_Brano da leggere:_
--------------------------------
In più, c'è un riferimento importante, sofisticato, persino un po' segreto, che però i farisei e i dottori della Legge possono capire subito: parlando di se stesso come del Pastore Buono, il giovane Rabbi sta in qualche modo citando le parole dei profeti, che avevano preannunciato la venuta del Pastore vero, del Pastore bello e forte, che avrebbe guidato con sicurezza tutto il popolo. Non sono dettagli da poco, perché con una semplice parabola, Gesù si presenta ai sapienti di Gerusalemme, come colui che rende vere e concrete le parole antiche dei profeti: ovvio che farisei e sommi sacerdoti comprendano immediatamente il messaggio e si scandalizzino anche! Ma in questo caso non possono protestare più di tanto: in fondo, il giovane Maestro di Nazareth, sta solo raccontando una storia!
--------------------------------
_Consegna a:_
Puoi trascrivere per intero il brano sul Pastore Buono, senza cambiare nulla?

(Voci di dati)
--------------------------------
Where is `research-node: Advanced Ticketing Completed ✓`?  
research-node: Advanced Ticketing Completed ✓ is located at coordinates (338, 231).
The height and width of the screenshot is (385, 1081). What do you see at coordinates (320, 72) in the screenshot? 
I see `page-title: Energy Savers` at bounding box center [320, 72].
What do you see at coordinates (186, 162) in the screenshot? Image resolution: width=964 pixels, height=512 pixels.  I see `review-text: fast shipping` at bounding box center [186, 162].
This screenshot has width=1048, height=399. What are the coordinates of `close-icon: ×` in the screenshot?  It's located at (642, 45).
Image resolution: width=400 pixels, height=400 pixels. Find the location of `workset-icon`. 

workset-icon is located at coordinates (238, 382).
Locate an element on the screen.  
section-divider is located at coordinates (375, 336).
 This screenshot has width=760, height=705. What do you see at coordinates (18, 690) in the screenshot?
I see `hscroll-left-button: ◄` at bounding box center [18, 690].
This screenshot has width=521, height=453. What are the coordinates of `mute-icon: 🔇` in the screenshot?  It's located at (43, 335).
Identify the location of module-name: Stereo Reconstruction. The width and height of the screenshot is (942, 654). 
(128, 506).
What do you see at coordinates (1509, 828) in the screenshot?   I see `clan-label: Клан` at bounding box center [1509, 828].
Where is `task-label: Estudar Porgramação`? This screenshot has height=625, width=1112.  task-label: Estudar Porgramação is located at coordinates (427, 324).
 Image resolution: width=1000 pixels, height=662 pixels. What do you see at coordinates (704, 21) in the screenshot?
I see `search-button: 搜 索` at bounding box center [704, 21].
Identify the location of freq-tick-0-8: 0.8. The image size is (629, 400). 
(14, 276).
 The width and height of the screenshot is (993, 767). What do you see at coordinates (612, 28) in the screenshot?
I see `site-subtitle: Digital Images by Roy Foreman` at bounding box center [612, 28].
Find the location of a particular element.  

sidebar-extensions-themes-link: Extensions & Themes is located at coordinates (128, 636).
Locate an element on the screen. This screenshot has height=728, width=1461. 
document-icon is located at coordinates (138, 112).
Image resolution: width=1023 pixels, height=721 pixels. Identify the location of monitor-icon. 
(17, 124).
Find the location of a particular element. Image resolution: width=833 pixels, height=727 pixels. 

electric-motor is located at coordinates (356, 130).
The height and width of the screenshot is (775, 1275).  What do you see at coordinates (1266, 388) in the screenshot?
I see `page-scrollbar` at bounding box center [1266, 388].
--------------------------------
_Consegna b:_
Puoi riscrivere la parte dei dati che va dalla riga contenente "Identify the location of freq-tick-0-8: 0.8.", inclusa, fino alla fine dei dati, sostituendo "particular element" con "specific element" e lasciando invariato tutto il resto?

_Risultato a:_
In più, c'è un riferimento importante, sofisticato, persino un po' segreto, che però i farisei e i dottori della Legge possono capire subito: parlando di se stesso come del Pastore Buono, il giovane Rabbi sta in qualche modo citando le parole dei profeti, che avevano preannunciato la venuta del Pastore vero, del Pastore bello e forte, che avrebbe guidato con sicurezza tutto il popolo. Non sono dettagli da poco, perché con una semplice parabola, Gesù si presenta ai sapienti di Gerusalemme, come colui che rende vere e concrete le parole antiche dei profeti: ovvio che farisei e sommi sacerdoti comprendano immediatamente il messaggio e si scandalizzino anche! Ma in questo caso non possono protestare più di tanto: in fondo, il giovane Maestro di Nazareth, sta solo raccontando una storia!

_Risultato b:_
Identify the location of freq-tick-0-8: 0.8. The image size is (629, 400). 
(14, 276).
 The width and height of the screenshot is (993, 767). What do you see at coordinates (612, 28) in the screenshot?
I see `site-subtitle: Digital Images by Roy Foreman` at bounding box center [612, 28].
Find the location of a specific element.  

sidebar-extensions-themes-link: Extensions & Themes is located at coordinates (128, 636).
Locate an element on the screen. This screenshot has height=728, width=1461. 
document-icon is located at coordinates (138, 112).
Image resolution: width=1023 pixels, height=721 pixels. Identify the location of monitor-icon. 
(17, 124).
Find the location of a specific element. Image resolution: width=833 pixels, height=727 pixels. 

electric-motor is located at coordinates (356, 130).
The height and width of the screenshot is (775, 1275).  What do you see at coordinates (1266, 388) in the screenshot?
I see `page-scrollbar` at bounding box center [1266, 388].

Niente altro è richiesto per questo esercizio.